Çeşitli ortamlarda çok insanla tanışmış olabiliriz. Ancak her tanıştığımız kişi bizim arkadaşımız sayılmaz. Hele dostumuz asla… Arkadaşlık edeceğimiz kişileri iyi seçmek zorundayız. Dostlarımızı ise arkadaşlarımızın içinden seçmek için zamana ihtiyacımız vardır. İnsanlar mutlu, zengin, mevki sahibi oldukları dönemlerde herkesi dost zannedebilirler. Bir kişinin bize dost olup olmadığını anlamak için hayatta karşılaştığımız güçlüklerde yanımızda olup olmadığına bakmamız gerekir. Mutluluğu herkesle paylaşabiliriz ama acıyı herkesle paylaşamayız. Sevincimize de acımıza da ortak olan kişiyi veya kişileri asla kaybetmeyelim. Bu hayatta sahip olduğumuz en değerli varlıklardır çünkü onlar bizim gerçek dostlarımızdır.
Dostlarımızla, arkadaşlarımızla aramızı bozan, yalancı, ikiyüzlü insanların samimiyetsizliği hayatımızı cehenneme çevirebilir. Bu nedenle çevremizdeki insanların dürüstlüklerine inanmıyorsak bence küslük yaratmadan sessizce onlardan uzaklaşmamız gerekmektedir. Şahsen ben öyle yapıyorum. Yüzümüze gülüp arkamızdan bizi çekiştiren bir insan asla dostumuz olamaz. Karşımızdaki kişinin samimiyetini, içtenliğini; dürüst davranışlarıyla ve içi dışı bir dediğimiz riyakârlıktan, ikiyüzlülükten uzak, hem özde hem de sözde tutarlı olmasıyla anlayabiliriz.

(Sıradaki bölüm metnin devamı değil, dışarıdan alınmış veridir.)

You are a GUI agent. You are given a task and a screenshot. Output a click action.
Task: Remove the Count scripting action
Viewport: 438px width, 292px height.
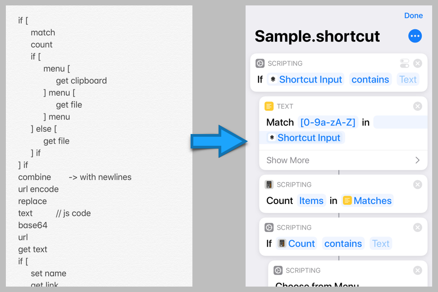(417, 185)
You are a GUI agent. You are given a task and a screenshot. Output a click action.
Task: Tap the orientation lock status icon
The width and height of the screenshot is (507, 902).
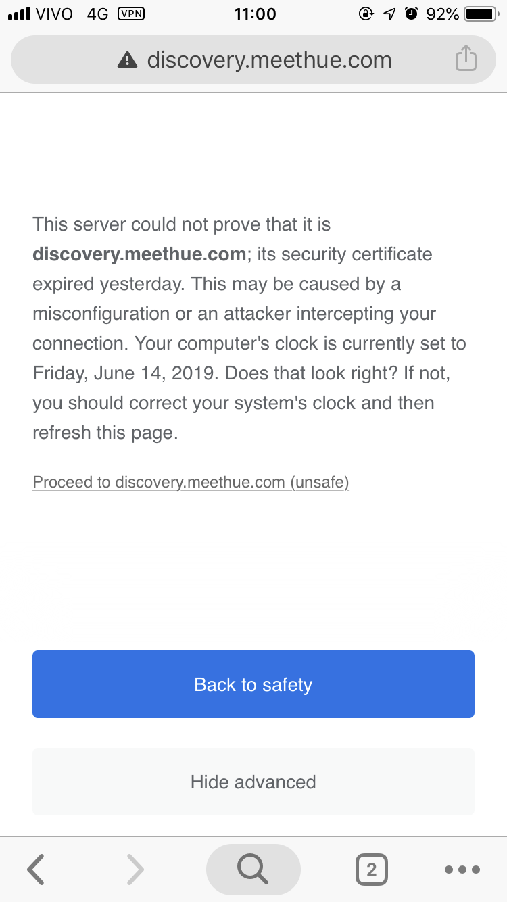(x=366, y=14)
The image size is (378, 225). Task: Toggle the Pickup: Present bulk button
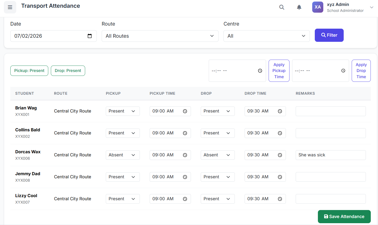[x=29, y=71]
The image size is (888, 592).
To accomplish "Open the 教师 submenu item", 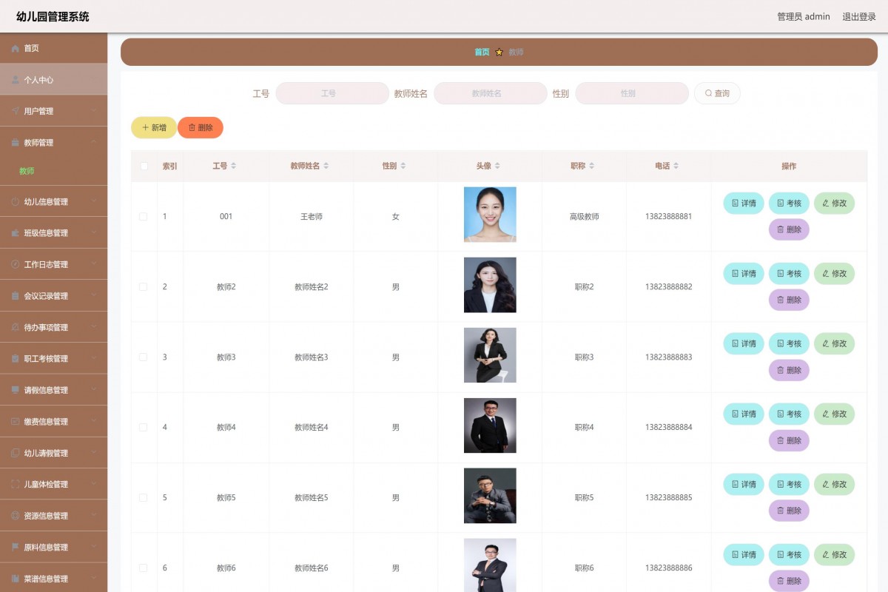I will (x=27, y=171).
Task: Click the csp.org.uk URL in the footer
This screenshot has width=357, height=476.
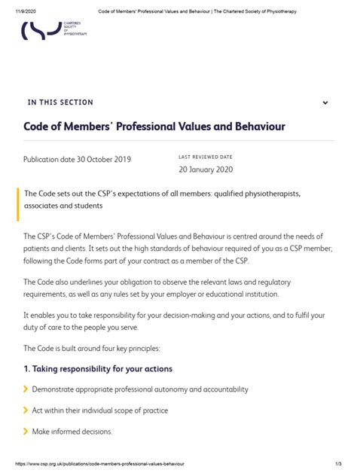Action: click(x=99, y=463)
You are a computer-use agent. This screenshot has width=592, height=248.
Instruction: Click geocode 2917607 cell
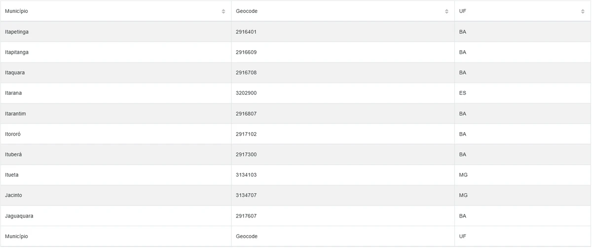(246, 216)

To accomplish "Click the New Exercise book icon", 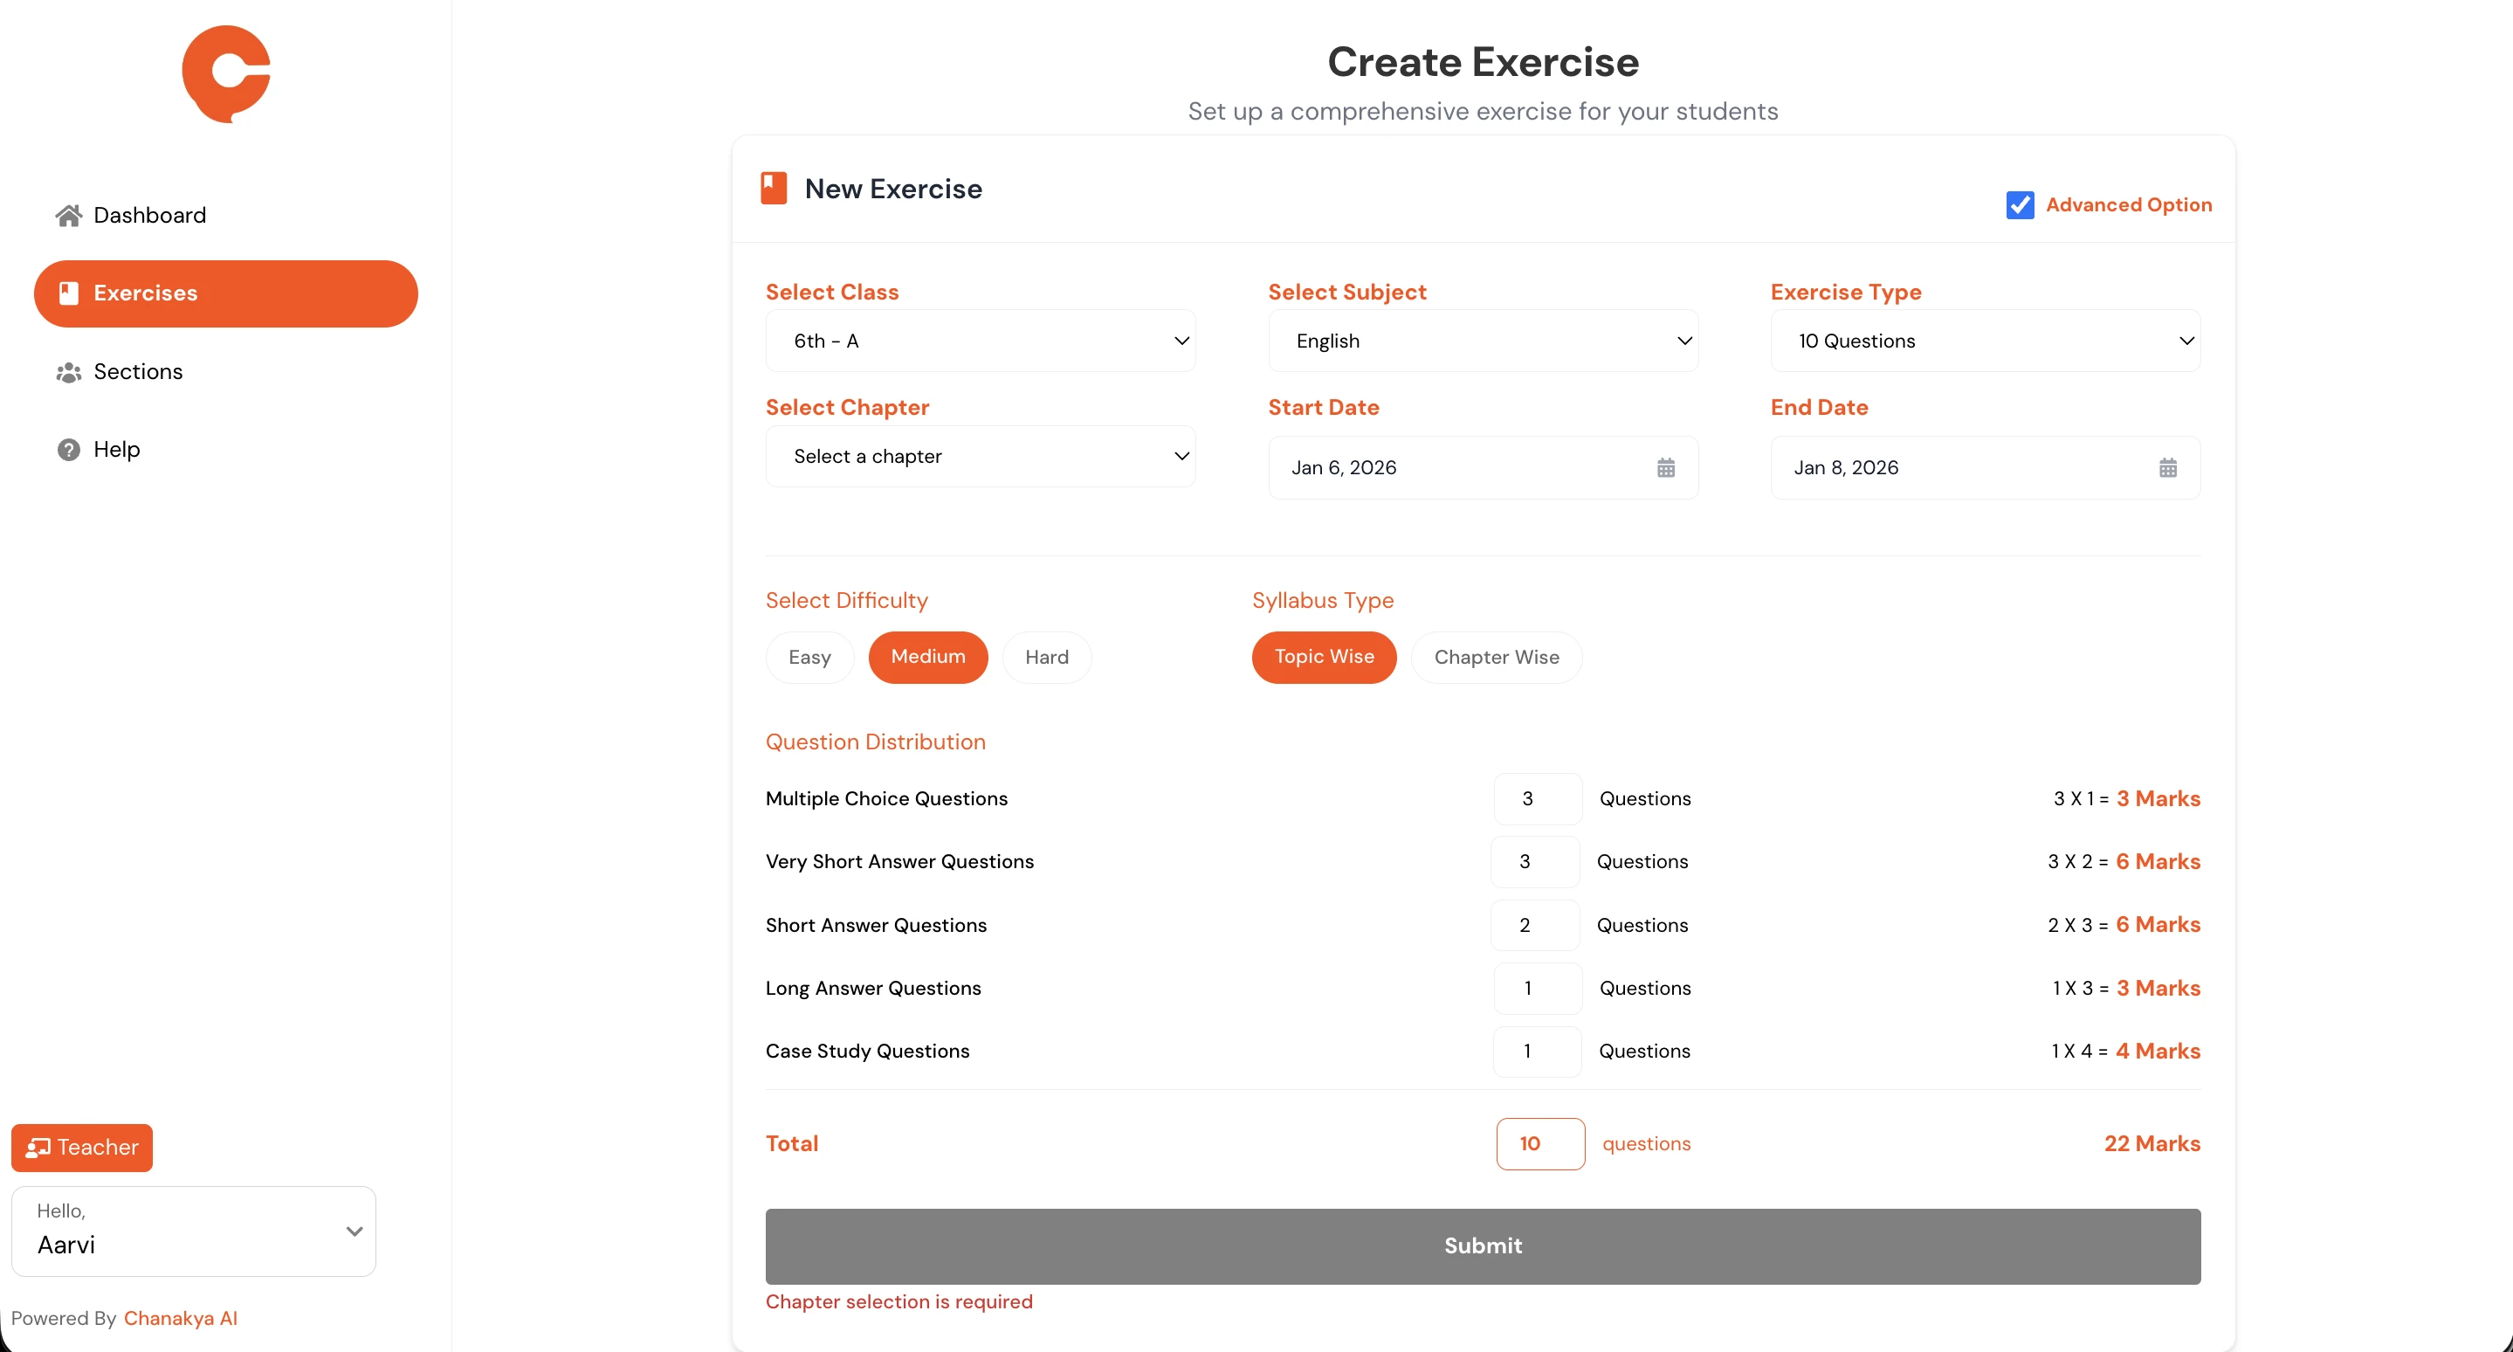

İslâm dinimiz de samimiyete çok önem verir. İnançta, sözde, tutum ve davranışlarda samimiyet esastır. Riyakârlık, ikiyüzlülük, aldatmak, kandırmak, münafıklık, nifak, yalancılık kesinlikle samimiyetle bağdaşamaz.
Samimiyetin ikinci anlamı olan senli benliliğe uyarı mesajını taşıyan şu sözü çok beğenirim: "Samimiyet terbiye gerektirir. Terbiyesiz bir samimiyet, samimiyet değil; laubaliliktir." Senli benliliği yanlış anlayıp saygı sınırlarını aşanlarla da çok karşılaşıyoruz. Karşımızdaki kişinin gösterdiği toleransı farklı algılayarak sınırlarımızı aşmamalıyız. Nerede duracağımızı bilemezsek sonunda üzülen biz oluruz. Samimiyiz diye kimsenin özel hayatına müdahale etme hakkımız olamaz. Samimiyeti severim ama laubaliliğe de asla tahammül edemem.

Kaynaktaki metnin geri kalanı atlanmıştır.